O QUE FAZER —
1. Responda a estas perguntas com base no trecho sobre rastreamento de e-mail:
(a) Com quem a política do Mailchimp diz compartilhar os dados?
(b) Segundo Christina Scavone, o que o Mailchimp vende?
(c) Qual é o cargo de Alex Bauer?
2. Traduza para o inglês esta frase do trecho sobre rastreamento de e-mail: "O porta-voz do Twilio, Cris Paden, não disse se faz o mesmo."
3. Retome o trecho sobre rastreamento de e-mail a partir do ponto em que ele termina.

TRECHO SELECIONADO —
<<<<
Twilio e MailChimp disseram que não monetizam os dados das pessoas, mas a política de privacidade do Twilio diz que compartilha seus dados com empresas externas com permissão de seus clientes ou das marcas que enviam e-mails. A política do Mailchimp disse que compartilha seus dados com suas “afiliadas e subsidiárias” – linguagem que aparece frequentemente nas políticas de privacidade para ocultar a extensão do compartilhamento de dados de uma empresa, disse Fitzgerald.

Mailchimp pode não vender seus dados, mas vende ferramentas e serviços que dependem de seus dados, disse a vice-presidente de comunicações corporativas Christina Scavone. O porta-voz do Twilio, Cris Paden, não disse se faz o mesmo.

O rastreamento de e-mail não é nada comparado ao rastreamento que acontece em seus sites de mídia social favoritos, disse Alex Bauer, chefe de marketing de produtos da empresa de tecnologia de publicidade Branch. Qualquer empresa respeitável deve incluir proteções de privacidade de dados em seus contratos com esses provedores de serviços de e-mail intermediários para evitar que as informações dos clientes vazem para o mercado de dados mais amplo, observou ele. Mas, dado o número de empresas em nossas caixas de entrada todos os dias e a falta de transparência em relação às práticas de dados, descobrir se elas estão protegendo seus dados é praticamente impossível sem uma pesquisa séria.

O que você pode fazer sobre o rastreamento de e-mail?
>>>>
DADOS DE ORIGEM —
<<<<
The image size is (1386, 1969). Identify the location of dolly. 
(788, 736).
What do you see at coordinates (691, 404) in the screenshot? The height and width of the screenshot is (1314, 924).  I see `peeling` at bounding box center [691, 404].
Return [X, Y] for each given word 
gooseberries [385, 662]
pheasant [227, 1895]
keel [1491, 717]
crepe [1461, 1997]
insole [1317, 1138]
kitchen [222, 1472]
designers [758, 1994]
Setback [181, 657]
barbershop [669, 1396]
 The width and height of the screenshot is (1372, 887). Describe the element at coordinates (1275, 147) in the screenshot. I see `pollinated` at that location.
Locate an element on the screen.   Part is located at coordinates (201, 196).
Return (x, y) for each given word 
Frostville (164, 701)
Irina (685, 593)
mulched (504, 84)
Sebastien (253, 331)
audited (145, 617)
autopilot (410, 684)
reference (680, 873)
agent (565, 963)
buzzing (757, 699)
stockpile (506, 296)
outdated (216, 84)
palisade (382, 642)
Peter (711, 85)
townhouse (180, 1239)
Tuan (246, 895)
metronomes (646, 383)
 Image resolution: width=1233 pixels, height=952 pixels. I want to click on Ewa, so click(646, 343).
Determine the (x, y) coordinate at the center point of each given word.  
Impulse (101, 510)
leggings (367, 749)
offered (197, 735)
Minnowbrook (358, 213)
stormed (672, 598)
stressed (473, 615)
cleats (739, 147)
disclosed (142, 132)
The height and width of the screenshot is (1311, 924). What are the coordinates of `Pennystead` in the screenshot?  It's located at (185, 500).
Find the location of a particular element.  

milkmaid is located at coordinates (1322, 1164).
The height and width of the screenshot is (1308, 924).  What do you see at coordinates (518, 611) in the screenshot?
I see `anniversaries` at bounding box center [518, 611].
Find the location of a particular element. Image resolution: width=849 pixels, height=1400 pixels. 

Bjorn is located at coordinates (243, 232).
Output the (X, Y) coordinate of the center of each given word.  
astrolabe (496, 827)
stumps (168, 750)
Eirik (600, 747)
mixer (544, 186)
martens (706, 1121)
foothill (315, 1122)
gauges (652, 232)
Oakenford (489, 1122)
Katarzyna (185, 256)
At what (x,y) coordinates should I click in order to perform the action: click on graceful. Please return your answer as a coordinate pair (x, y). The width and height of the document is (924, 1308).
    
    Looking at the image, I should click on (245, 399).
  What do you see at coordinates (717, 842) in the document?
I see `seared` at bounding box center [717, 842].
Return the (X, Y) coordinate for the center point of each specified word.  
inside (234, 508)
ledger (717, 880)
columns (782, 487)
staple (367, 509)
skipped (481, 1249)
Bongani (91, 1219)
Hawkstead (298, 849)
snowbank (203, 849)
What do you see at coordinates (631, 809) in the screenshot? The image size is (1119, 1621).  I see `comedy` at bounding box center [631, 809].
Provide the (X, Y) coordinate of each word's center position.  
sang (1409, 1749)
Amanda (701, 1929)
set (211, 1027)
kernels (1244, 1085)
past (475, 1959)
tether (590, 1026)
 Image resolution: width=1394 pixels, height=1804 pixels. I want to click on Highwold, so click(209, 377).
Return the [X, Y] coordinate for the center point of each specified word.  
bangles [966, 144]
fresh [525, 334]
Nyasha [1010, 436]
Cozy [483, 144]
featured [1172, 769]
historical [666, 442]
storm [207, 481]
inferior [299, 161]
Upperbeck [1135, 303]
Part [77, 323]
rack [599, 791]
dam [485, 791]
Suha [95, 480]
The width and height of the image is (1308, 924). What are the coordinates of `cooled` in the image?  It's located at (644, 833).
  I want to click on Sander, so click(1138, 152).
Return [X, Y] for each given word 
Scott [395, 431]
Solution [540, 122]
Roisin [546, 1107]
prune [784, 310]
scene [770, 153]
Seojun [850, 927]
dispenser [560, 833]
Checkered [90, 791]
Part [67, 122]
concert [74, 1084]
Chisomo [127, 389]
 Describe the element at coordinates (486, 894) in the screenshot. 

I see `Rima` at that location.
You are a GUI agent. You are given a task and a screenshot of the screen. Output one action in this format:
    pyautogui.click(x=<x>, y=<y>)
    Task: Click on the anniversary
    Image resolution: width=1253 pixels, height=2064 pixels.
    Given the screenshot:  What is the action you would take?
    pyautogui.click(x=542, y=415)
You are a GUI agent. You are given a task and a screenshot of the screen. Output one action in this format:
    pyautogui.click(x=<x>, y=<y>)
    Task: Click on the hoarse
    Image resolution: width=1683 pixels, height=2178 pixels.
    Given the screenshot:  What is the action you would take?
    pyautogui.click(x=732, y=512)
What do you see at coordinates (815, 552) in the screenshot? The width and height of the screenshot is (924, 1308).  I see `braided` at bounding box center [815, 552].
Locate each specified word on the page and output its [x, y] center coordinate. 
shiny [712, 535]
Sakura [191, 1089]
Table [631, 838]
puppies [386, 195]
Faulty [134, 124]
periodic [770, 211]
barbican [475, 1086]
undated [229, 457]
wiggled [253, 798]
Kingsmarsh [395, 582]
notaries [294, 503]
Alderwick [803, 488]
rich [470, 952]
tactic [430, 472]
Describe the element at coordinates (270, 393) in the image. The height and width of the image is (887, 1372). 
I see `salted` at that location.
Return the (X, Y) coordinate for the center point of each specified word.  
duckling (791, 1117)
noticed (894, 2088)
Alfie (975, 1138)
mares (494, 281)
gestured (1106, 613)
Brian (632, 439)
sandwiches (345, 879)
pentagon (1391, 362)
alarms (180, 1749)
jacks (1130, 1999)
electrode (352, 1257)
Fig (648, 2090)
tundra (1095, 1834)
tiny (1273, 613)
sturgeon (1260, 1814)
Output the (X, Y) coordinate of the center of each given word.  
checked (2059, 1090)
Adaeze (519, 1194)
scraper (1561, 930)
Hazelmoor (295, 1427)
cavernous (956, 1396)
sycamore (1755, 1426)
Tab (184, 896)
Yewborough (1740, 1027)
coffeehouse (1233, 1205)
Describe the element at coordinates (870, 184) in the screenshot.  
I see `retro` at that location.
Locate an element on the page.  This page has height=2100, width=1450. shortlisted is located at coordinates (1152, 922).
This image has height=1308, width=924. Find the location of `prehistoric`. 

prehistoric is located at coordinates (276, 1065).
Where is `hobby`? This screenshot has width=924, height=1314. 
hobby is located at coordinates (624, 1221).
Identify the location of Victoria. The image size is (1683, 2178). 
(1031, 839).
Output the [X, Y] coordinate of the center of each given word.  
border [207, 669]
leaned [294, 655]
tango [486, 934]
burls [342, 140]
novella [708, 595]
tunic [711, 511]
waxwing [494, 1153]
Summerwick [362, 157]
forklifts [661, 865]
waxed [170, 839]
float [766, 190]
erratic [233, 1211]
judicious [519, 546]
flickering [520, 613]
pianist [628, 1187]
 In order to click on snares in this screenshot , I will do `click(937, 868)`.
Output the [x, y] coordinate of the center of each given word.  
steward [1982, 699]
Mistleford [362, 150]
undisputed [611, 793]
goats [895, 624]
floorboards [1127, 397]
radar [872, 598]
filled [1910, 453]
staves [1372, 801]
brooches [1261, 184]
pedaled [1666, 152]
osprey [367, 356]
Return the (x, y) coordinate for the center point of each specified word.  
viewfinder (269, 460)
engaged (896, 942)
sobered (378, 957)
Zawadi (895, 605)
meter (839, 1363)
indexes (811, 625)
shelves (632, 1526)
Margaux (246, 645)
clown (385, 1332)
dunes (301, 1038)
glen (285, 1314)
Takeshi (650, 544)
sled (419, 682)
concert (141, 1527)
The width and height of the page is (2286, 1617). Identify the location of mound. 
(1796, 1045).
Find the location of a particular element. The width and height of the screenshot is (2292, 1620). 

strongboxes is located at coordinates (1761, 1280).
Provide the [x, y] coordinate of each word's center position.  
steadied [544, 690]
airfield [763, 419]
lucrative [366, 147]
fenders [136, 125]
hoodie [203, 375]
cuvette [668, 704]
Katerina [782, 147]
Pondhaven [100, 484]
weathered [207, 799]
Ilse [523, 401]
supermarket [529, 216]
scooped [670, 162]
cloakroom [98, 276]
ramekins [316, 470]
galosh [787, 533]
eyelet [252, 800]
>>>>
RESPOSTAS ESPERADAS —
1.
(a) Com suas "afiliadas e subsidiárias".
(b) Ferramentas e serviços que dependem dos dados das pessoas.
(c) Chefe de marketing de produtos da empresa de tecnologia de publicidade Branch.

2. Twilio spokesperson Cris Paden did not say whether it does the same.

3.
Se você não quiser que as empresas espiem seu e-mail, você pode impedir algumas delas simplesmente bloqueando as imagens.

No Gmail em um desktop, vá para Configurações -> Ver todas as configurações -> Geral -> Imagens. Clique em “perguntar antes de exibir imagens externas” e role até a parte inferior e salve suas alterações.

Se você estiver usando o aplicativo do Windows para Outlook, as imagens serão bloqueadas por padrão. Se você estiver usando uma conta pessoal ou comercial na Web, poderá bloquear alguns pixels de rastreamento acessando Configurações -> Exibir todas as configurações do Outlook -> Email -> Lixo eletrônico -> Filtros. Opte por aceitar apenas anexos, imagens e links de pessoas e domínios em sua lista de remetentes confiáveis.

Outra abordagem é usar um e-mail de proteção de privacidade. O aplicativo Mail da Apple interrompe o rastreamento de pixels para coletar dados sobre sua localização ou a hora em que você abriu uma mensagem, diz a empresa .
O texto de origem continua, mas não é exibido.